Making an elevated hideout for youngsters
A tree house’s design must fit the tree in which it is built; its construction must be flexible enough to give a little when the tree moves in the wind. For a span of 7 feet or less, use 2 x 6’s for the frame, 2 x 4’s for joists and braces, and 1 x 6’s (not plywood) for the floor. Nail floorboards at their ends only.
The easiest treehouse to build is a triangular platform that is secured to the trunk and two limbs of a low-branching tree. Nail the frame with 16d galvanized nails-they shouldn’t hurt a healthy tree if they aren’t driven during the spring, when the sap is running.
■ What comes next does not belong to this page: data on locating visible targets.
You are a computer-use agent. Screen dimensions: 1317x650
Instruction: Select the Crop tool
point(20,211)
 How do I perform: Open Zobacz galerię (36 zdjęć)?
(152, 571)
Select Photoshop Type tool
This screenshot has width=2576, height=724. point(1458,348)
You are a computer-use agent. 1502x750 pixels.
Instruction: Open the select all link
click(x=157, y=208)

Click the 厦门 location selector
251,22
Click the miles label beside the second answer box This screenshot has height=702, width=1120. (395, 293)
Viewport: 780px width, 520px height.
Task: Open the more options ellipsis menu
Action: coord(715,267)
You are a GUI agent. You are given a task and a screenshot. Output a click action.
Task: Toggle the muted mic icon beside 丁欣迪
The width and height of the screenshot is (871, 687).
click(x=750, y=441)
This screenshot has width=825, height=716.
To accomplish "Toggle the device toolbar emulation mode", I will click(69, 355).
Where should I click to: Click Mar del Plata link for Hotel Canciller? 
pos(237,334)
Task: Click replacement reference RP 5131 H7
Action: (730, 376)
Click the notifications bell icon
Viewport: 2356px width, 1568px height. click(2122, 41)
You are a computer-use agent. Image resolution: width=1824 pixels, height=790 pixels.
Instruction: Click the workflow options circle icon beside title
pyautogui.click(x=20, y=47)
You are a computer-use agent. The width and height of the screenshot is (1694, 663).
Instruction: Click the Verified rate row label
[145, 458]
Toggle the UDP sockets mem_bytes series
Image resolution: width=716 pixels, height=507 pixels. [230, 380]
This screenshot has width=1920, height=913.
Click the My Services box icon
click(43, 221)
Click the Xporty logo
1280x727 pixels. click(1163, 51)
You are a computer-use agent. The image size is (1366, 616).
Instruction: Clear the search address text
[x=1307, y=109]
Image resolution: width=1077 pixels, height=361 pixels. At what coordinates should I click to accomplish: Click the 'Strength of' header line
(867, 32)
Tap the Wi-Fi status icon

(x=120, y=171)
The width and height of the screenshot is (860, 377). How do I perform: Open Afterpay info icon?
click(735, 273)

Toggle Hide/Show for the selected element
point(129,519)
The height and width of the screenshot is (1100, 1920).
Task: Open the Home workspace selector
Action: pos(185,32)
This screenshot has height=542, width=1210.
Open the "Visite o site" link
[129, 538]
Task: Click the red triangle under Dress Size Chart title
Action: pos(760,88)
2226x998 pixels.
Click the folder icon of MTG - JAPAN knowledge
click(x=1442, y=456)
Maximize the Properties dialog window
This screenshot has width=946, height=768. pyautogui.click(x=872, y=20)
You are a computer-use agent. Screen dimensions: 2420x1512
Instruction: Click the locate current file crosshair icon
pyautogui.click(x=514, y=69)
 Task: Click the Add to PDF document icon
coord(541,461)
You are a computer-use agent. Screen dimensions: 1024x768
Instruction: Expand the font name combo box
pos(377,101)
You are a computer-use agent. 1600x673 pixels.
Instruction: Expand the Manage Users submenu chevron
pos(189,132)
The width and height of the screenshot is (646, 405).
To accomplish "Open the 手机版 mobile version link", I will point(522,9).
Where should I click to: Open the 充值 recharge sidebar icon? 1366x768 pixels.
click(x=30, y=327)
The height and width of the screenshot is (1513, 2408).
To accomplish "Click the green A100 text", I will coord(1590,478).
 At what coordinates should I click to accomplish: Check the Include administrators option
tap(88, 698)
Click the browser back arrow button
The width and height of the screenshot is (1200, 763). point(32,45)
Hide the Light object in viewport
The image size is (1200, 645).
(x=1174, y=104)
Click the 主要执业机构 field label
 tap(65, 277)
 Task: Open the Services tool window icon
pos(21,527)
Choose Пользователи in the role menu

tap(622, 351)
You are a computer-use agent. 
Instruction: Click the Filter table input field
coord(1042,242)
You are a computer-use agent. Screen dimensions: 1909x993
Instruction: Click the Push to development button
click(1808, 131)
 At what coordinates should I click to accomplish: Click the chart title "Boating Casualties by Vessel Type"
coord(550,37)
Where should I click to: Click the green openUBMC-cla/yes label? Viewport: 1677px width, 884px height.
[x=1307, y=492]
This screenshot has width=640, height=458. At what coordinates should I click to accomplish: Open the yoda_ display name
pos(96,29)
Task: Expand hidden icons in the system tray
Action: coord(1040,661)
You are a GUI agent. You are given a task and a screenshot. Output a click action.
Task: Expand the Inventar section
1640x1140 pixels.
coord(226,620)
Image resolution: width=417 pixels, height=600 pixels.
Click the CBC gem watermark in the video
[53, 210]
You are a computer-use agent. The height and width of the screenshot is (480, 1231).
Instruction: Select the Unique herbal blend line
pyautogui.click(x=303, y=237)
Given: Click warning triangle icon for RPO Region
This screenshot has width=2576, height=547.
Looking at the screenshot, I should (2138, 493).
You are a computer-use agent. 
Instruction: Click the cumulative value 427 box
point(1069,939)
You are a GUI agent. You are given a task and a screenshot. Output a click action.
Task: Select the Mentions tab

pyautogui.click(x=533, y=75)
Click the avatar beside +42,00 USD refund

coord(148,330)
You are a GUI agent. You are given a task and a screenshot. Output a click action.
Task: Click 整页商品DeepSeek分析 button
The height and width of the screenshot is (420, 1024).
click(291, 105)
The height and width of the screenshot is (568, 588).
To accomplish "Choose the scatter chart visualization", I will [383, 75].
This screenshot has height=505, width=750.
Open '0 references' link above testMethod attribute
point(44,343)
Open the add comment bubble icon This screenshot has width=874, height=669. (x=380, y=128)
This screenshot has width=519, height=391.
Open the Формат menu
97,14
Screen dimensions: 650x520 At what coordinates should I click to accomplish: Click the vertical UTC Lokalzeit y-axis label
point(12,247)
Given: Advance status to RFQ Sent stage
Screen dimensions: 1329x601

Make sure that the boards are level. Install joists every 2 feet or so. at right angles to the longest side of the frame. Using 10d galvanized nails, secure the floorboards to the frame so that they run across the joists. Add walls or a railing at least 2 feet high. To build between two limbs, nail two 2 x 6’s to them, making a crossbeam. Assemble the platform on the ground and lift it onto the crossbeam. Brace the corners. Before building between the trunks of two trees, stabilize the trunks; toenail a 4 x 4 snugly between them, then run a cable and turnbuckle as shown. Pad the cable with garden hose to protect the trees.
Nail or hinge a ladder to the platform. not to the tree trunk. Don’t just nail boards to the tree trunk; such a “ladder” is undependable and dangerous.